Here is an example run with just one value for each of the four parameters. Only 1 repetition will be performed.

In [9]:
result, Qnets = run([[]], [[100, 20]], [40], [0.001], 1, True)
In [10]:
Qnets
Out[10]:
{'X': NeuralNetwork(10, [], 1, 'tanh'),
 'O': NeuralNetwork(10, [100, 20], 1, 'tanh')}
In [11]:
print(Qnets['X'])
print(Qnets['O'])
NeuralNetwork(10, [], 1, 'tanh') trained for 40 epochs, final training error 0.0319
NeuralNetwork(10, [100, 20], 1, 'tanh') trained for 40 epochs, final training error 0.0057

Change the following function to compare different neural network structures for X and for O and also try multiple values for n_epochs and learning_rate. Include the results of running your function in this notebook.
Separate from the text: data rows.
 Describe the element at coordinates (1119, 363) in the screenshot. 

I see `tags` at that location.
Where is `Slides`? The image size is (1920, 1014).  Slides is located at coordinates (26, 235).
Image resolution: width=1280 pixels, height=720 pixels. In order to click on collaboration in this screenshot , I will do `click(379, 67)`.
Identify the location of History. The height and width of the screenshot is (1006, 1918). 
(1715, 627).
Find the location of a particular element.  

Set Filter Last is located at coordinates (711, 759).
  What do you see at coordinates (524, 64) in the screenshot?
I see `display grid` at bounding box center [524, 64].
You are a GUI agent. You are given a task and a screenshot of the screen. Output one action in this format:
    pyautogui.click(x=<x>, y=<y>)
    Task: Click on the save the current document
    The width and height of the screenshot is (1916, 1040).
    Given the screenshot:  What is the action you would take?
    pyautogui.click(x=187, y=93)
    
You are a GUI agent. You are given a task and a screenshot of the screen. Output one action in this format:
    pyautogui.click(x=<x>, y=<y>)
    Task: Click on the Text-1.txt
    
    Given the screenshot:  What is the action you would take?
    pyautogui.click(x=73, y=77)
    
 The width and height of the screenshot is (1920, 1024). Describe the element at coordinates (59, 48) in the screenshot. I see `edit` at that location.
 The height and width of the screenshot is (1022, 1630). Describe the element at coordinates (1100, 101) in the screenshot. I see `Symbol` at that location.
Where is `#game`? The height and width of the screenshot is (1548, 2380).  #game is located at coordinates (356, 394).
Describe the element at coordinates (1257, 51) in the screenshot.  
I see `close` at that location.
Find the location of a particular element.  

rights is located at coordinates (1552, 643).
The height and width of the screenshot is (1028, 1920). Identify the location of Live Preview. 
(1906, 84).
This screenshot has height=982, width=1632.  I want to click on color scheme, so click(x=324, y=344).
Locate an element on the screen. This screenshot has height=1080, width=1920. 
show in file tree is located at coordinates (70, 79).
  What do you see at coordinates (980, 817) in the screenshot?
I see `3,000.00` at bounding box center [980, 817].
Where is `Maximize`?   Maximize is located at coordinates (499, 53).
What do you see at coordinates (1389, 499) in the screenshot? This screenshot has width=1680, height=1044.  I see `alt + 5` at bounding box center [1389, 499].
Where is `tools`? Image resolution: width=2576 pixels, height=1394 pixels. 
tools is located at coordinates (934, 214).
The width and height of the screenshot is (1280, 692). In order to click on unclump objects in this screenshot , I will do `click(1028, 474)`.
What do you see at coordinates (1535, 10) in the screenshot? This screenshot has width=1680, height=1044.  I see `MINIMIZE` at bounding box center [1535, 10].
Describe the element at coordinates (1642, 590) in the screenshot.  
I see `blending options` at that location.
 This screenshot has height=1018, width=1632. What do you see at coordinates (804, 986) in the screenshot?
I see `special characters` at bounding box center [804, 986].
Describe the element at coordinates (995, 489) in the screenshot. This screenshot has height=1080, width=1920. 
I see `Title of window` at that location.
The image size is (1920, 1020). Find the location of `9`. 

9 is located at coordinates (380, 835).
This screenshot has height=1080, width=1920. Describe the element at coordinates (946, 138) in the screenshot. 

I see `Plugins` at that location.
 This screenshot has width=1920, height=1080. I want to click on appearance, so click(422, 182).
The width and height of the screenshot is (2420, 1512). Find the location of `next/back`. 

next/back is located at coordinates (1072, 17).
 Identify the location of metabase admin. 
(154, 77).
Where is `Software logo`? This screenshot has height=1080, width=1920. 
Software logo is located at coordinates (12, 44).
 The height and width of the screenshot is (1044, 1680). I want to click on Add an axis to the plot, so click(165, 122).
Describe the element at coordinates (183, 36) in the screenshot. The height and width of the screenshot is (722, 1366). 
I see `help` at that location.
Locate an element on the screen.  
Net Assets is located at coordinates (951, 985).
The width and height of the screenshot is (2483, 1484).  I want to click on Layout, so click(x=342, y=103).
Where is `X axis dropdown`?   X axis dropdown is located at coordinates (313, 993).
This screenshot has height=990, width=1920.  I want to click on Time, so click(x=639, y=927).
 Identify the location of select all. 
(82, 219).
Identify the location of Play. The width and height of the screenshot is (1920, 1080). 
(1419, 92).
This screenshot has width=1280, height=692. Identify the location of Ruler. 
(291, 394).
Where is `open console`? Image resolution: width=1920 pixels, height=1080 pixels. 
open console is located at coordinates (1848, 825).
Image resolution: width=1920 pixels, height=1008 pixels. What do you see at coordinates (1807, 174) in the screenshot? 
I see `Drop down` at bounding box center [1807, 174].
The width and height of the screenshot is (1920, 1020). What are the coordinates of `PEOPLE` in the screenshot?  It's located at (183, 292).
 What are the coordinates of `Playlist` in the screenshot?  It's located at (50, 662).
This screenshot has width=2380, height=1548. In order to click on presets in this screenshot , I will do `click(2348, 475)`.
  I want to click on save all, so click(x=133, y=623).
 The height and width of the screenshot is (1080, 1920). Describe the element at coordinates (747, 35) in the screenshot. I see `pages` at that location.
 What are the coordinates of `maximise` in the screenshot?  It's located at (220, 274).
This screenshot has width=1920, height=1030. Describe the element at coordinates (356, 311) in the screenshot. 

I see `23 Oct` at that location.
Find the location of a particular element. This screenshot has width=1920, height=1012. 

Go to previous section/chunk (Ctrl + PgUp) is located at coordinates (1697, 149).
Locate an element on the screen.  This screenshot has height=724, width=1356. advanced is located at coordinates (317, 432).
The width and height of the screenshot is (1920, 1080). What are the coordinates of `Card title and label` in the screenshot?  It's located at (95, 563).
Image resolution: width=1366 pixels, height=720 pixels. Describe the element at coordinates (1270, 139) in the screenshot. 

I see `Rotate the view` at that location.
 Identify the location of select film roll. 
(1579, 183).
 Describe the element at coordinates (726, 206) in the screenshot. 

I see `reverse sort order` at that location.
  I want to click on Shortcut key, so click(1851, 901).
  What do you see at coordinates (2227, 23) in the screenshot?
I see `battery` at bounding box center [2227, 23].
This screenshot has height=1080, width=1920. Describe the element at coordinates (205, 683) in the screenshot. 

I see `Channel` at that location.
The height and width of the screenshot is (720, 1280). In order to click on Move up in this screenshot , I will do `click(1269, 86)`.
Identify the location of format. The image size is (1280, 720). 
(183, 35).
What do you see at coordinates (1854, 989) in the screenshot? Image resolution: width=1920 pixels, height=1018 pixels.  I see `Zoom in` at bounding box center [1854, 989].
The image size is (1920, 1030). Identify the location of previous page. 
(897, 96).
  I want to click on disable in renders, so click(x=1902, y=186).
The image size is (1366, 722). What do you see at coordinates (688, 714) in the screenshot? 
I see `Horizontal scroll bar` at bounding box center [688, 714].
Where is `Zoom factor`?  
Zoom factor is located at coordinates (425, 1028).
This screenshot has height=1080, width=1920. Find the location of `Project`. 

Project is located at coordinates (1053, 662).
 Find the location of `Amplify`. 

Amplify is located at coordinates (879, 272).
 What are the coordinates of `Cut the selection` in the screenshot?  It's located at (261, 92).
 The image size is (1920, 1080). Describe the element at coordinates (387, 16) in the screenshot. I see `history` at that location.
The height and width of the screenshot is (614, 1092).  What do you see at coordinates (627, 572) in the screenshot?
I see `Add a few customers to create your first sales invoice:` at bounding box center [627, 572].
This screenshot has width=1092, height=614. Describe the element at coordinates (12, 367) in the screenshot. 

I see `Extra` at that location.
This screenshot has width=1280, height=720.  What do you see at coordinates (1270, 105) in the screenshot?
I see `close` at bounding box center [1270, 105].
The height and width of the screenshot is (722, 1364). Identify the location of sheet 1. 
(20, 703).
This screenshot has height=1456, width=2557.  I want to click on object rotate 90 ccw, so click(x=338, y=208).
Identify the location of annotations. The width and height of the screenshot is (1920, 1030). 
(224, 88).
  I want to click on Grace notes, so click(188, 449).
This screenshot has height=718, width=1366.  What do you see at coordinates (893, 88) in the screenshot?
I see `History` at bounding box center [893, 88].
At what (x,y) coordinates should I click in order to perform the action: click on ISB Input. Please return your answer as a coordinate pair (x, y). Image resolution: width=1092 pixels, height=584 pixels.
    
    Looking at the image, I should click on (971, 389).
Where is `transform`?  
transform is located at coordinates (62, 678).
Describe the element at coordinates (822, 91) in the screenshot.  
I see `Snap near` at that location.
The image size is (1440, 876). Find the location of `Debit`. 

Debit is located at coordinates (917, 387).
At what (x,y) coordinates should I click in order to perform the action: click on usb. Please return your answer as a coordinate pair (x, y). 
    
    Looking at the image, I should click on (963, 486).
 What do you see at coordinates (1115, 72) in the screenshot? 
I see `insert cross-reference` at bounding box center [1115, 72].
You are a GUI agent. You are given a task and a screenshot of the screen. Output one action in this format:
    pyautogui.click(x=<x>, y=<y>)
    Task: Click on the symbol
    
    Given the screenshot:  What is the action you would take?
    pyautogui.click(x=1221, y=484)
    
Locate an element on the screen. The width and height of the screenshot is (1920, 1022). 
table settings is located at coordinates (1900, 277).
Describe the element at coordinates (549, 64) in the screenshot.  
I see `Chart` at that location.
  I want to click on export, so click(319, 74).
Try at least three different network structures for each player and three different values for n_epochs and three different values for learning_rate. Use at least 5 for the second to last argument so your results are averaged over 5 repetitions. Try to find parameters for which O consistently wins, and ones for which X consistently wins. Include these choices in the lists of parameter values in the following function.

Discuss your results. Do they make sense?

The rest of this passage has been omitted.